I like Spy books but the first half of this one left me uneasy. I took me some time to work out why but I think the problem is this. We have two unreliable narrators: Agent Dmitri and his biographer, Emil Draitser.

Dmitri Bystrolyotov (1901 - 1975) wrote prolifically about his 1920s and 1930s career as a Soviet undercover agent working across Europe and even in Africa. But he wrote in the Soviet Union (mostly) in the 1960s and hoped to see at least some of his work published there. As a result, he tries not to give away too many secrets and also to depict his career in politically correct (and 1960s Soviet prudish) terms. But Spying, Political Correctness and Prudishness simply don't go together and Dmitri ends up as an unreliable narrator of his own life. 

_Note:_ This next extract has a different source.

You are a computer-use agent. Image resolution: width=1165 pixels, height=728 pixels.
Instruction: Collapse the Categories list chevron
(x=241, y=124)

Emil Draitser has had access to all Dmitri's manuscripts and tries to correct their unreliability using other sources, interpretations, decodings and more candid parts of Bystrolytov's writings. But he adds in his own rather simplistic psychoanalytic interpretations and it may be these which made me think that Draitser is also an unreliable narrator. The publishing history of this book is also rather odd: it was first published by an American academic publisher (the reputable Northwestern University Press) but with a lurid title Russia's Romeo Spy. There is a dead website with the same title. In the UK it has been published by the reputable academically-oriented publisher, Duckworth, but with the down-market cover shown above. Clearly, we are also dealing with unreliable publishers who can't make up their minds what kind of book they are publishing.

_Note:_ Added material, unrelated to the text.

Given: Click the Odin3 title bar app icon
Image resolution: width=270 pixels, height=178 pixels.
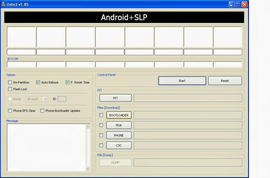Looking at the screenshot, I should click(3, 4).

The book only comes together in the second half which takes us through Dmitri's arrest in 1937, his interrogation under torture, his imprisonment in the Gulag (1938 - 1954), his rehabilitation in 1956 and his later life. Here the narrative is more assured - and often harrowing. Dmitri experienced the worst the Gulag could offer - Norilsk, war time hunger rations, false hopes of early release - and almost certainly owed his survival not only to his previous career as a spy but his medical qualifications, which allowed him to function for much of his Gulag sentence as a Camp medical assistant or doctor.

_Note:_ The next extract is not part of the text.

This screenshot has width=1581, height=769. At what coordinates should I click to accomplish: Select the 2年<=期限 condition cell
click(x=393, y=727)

I think a better book could be written. Draitser argues that recent KGB / FSB authorised biographies of Dmitri - which (for example) fail to mention the torture -  are not in this category - and about that, I am sure he is right.

____________

One small detail aroused my interest. In the 1930s Dmitri was sent on a mission to French colonial Africa with a brief to check out French claims that, in the event of a European war, they could raise large forces of troops / mercenaries from among their black African colonial subjects. Dmitri's assessment was negative. But  it was the case (this is not mentioned in the book) that later on Free French Forces did include troops recruited from the African colonies - and they are on record as behaving badly (rape, looting) in at least two instances: in Syria where they were used to suppress Nationalist uprisings against French rule and in the liberation of Germany. And it occurs to me that if you want to understand why post-colonial armies and militias in former French Africa behave badly, then you may have to go back to this earlier period when black troops were first deployed by their colonial masters.